Kepala Bappeda Provinsi NTB, Baiq Nelly Yuniarti, menjelaskan bahwa kunjungan tersebut bertujuan untuk melihat langsung program-program kerja sama yang telah berjalan di NTB. Pada momentum ini, Gubernur NTB turut memperkenalkan potensi daerah yang dapat dikembangkan bersama melalui skema partnership.

“Mereka datang untuk meninjau program-program yang sudah ada di NTB. Kesempatan ini dimanfaatkan Pak Gubernur untuk mempromosikan potensi yang kita miliki sebagai bentuk kerja sama kemitraan,” ujar Baiq Nelly.

Selama berada di NTB, rombongan Menteri Kanada dijadwalkan mengunjungi Pusat Kegiatan Perempuan (PEKA) di Lingsar, Lombok Barat, serta kawasan Aik Dawe di Lombok Timur, yang menjadi bagian dari program pemberdayaan masyarakat.

Terkait isu pengelolaan sampah, Baiq Nelly mengakui bahwa tantangan terbesar yang dihadapi saat ini adalah edukasi masyarakat. Oleh karena itu, pemerintah daerah terus melakukan sosialisasi secara berkelanjutan, khususnya mengenai pentingnya pemilahan sampah sejak dari rumah tangga.

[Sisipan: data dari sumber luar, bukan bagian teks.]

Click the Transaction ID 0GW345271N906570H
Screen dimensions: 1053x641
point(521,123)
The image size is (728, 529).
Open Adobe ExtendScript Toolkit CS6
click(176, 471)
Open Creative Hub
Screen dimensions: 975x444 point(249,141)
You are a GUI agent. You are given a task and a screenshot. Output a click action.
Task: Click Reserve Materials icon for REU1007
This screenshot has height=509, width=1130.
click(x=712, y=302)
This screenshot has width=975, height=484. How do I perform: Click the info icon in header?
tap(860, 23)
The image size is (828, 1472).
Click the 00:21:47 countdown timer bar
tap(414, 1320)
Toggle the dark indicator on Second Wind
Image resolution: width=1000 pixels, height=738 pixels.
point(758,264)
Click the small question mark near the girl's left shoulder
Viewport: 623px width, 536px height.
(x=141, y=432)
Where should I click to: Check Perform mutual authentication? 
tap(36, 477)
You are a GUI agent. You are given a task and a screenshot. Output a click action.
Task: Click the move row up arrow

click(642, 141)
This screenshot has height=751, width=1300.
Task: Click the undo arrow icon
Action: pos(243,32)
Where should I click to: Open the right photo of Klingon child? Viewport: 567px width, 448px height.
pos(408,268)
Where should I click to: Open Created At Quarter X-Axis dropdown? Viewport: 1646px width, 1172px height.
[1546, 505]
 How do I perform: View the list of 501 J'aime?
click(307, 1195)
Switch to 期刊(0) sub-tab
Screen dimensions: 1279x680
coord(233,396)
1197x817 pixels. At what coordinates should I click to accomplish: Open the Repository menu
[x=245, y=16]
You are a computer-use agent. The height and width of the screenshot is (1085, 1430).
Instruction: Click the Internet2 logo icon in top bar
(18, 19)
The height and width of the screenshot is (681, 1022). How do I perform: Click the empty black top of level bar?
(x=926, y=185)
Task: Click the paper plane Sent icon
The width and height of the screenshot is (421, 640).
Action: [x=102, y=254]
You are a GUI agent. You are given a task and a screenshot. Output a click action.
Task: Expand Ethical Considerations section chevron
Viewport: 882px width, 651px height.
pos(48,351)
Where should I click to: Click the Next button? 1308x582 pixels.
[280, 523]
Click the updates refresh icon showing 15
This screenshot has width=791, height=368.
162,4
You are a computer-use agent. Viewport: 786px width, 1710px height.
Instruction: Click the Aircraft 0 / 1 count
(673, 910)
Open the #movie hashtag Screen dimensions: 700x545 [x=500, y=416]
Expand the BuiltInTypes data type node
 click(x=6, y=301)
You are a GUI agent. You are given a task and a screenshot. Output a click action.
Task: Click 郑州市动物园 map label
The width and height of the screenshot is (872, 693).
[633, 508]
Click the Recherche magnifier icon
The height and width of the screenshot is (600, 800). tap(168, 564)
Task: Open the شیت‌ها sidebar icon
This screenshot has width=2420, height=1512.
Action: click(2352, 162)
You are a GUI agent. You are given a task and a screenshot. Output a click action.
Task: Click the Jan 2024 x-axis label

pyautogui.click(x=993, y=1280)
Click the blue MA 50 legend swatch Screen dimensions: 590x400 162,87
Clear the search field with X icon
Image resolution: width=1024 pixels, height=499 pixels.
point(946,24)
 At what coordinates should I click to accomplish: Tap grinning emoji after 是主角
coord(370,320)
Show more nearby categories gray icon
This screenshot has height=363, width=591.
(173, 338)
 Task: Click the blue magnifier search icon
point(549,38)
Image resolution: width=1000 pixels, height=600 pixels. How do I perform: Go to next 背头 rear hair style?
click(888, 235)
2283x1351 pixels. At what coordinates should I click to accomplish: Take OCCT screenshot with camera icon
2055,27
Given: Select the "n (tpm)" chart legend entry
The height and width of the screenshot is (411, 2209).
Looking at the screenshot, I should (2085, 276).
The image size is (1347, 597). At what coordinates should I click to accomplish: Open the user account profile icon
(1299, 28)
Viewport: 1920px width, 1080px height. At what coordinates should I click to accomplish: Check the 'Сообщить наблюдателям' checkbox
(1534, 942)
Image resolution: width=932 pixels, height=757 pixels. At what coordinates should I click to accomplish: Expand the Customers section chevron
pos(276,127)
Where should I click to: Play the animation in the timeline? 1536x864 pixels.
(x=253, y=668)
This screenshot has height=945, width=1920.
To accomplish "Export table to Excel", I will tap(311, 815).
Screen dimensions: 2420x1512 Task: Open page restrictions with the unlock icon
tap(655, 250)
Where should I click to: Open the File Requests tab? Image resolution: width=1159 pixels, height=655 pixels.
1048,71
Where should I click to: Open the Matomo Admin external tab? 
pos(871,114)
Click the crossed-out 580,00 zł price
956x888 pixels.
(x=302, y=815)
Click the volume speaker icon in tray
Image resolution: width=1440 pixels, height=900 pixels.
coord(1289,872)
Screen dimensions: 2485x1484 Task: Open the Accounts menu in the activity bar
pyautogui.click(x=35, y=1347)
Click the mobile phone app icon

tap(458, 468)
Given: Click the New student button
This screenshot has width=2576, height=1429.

“Kendala terbesar kita adalah mengedukasi masyarakat. Jika sampah tidak dipilah dengan baik, maka akan berdampak pada proses penguraian di Tempat Pembuangan Akhir (TPA),” jelasnya.

Ia menambahkan, Kota Mataram telah lebih dulu menerapkan sistem pemilahan sampah karena tingkat pemahaman masyarakatnya dinilai lebih siap. Ke depan, sistem serupa akan diterapkan secara bertahap di kabupaten/kota lain di NTB, termasuk Lombok Barat.

Kunjungan ini diharapkan dapat mendorong penguatan program pembangunan berkelanjutan sekaligus meningkatkan kolaborasi internasional dalam mengatasi berbagai tantangan pembangunan di NTB.